Following are the types of elements that may be present in the layout XML file:

Block Type/XML Node
  • Block/Block
  • Header/Header
  • Footer/Footer
  • Title/Title
  • Heading1/H1
  • Heading2/H2
  • Heading3/H3
  • Picture/Picture
  • Barcode/Barcode
  • Space/S
  • Tab/Tab
  • Table/Table
  • Row/Row
  • Cell/Cell
  • Paragraph/Para
  • Line/L
  • Sentence/Sent
  • Word/W
  • Character/C

Supported File Formats

This action can process color images and PDF files. It processes PDF documents in the following manner:
  • Extracts embedded text within the PDF document
  • Performs recognition only on those areas that contain data but do not contain embedded text

This behavior improves the processing speed and overall performance of PDF document processing.

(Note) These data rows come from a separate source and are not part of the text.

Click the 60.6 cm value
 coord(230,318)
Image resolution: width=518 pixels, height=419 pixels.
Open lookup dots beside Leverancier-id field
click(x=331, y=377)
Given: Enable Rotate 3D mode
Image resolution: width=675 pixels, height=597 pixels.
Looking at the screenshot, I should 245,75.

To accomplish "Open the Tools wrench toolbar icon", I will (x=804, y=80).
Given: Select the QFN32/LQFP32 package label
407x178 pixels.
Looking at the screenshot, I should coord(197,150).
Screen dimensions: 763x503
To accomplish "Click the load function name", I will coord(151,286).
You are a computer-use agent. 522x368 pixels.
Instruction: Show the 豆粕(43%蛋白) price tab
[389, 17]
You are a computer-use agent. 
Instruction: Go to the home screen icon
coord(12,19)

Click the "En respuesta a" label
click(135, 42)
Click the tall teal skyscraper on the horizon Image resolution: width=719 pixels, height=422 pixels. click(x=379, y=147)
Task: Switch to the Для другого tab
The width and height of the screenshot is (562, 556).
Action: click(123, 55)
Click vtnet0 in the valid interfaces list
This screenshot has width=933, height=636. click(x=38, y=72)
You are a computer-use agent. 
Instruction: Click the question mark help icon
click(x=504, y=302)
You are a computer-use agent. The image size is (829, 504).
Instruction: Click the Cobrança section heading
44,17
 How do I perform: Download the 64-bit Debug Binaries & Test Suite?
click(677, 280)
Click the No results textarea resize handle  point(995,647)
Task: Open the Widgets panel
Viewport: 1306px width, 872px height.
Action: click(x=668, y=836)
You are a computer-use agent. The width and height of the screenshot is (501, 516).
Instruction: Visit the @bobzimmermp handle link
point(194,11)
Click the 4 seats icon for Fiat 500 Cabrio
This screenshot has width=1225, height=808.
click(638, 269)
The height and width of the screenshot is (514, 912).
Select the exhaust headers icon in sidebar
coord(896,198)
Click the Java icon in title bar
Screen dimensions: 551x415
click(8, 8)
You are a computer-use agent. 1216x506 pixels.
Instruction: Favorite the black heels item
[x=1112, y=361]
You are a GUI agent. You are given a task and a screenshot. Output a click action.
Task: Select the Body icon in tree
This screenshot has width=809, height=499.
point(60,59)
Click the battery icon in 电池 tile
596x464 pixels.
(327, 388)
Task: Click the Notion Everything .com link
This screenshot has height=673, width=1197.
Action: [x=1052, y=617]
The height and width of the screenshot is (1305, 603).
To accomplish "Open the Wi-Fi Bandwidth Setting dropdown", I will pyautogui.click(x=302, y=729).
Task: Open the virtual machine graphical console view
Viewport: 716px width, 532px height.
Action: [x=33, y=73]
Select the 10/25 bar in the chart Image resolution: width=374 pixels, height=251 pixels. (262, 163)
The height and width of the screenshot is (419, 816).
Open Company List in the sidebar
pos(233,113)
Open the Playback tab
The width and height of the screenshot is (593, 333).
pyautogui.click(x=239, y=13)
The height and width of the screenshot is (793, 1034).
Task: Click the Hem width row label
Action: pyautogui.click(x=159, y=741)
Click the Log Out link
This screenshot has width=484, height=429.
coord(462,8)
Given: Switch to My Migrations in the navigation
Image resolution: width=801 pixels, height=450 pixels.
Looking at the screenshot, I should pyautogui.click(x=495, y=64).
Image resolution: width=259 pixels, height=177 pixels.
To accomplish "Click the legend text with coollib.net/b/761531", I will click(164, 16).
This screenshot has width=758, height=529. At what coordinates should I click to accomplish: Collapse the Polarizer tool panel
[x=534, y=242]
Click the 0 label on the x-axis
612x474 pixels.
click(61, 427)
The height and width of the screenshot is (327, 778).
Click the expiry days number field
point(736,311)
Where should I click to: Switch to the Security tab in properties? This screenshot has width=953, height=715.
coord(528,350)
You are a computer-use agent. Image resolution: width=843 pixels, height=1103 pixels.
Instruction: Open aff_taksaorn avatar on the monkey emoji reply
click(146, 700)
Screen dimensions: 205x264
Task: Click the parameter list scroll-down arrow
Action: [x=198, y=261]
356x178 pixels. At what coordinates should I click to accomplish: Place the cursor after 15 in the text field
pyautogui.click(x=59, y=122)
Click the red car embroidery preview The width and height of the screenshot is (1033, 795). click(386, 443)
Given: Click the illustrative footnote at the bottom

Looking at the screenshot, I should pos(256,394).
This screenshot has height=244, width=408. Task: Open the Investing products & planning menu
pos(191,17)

Tip: You can also process the following types of documents by first converting the documents to searchable PDFs with Convert library actions:
  • Microsoft Excel
  • Microsoft Word
  • HTML
  • RTF
  • Txt

For example, you can convert a Microsoft Excel document to PDF by calling the action ExcelWorkbookToPdf. Once the PDF document is created, it can be processed with the Recognize action.

Important:

When processing PDF files with this action, it creates a single layout file only and does not extract the images from the document. DCO nodes for each page are not created. If you intend to extract pages from a PDF for recognition, perform verification or use other Datacap actions on the resulting pages, then use the PDFFREDocumentToImage action in the Convert action library to create unique pages that can be individually processed by subsequent tasks.

Additionally, images to be recognized should use a lossless compression like FAX (for black and white images) or LZW (for grayscale and color), and should not use a lossy compression such as JPEG. JPEG should only be used on photos that do not have text to be recognized.

Configuring Language and Other Properties

The language to be recognized can be configured by setting the "Language" property in the OCR/S tab of the Zones tab in Datacap Studio. The OCR/S tab has a number of additional properties that can be set to control recognition. Instead of setting these properties as defaults, a proper setting can improve recognition accuracy. Select the DCO node, such as a page or field, lock the DCO and the properties can then be changed. After making any selections, save the DCO and unlock it.

Language Detection

The Recognize action does not support language detection. However, this feature is available in the Recognize action of the OCR_A action library.

Loading the CCO

Datacap works with recognized text with the help of CCO. The CCO contains all of the text and the positions for each recognized character. It allows text related actions, like the Locate actions, to operate. The "RecognizePage" actions create the CCO automatically. The "Recognize" actions do not directly create the CCO. They create an intermediate layout file. To create a CCO from the layout file you must call the action CreateCcoFromLayout in the SharedRecognitionTools after performing Recognize. Table layouts can be detected only if the page contains grid lines that define the table. The CCO does not use or store the table information. If table detection is not needed, then it is usually best to remove the lines from the image prior to recognition to get the best possible recognition results.

Automatic Rotation, Deskew and Border Removal

Automatic rotation, deskew and border removal can be performed automatically at the same time as recognition, if the feature is enabled.

Example:
In the following example, the Recognize action first creates an XML layout file and subsequently a CCO file for the current page. The CCO file produced is ready for use by navigation and pattern match actions.

Recognize() 
CreateCcoFromLayout()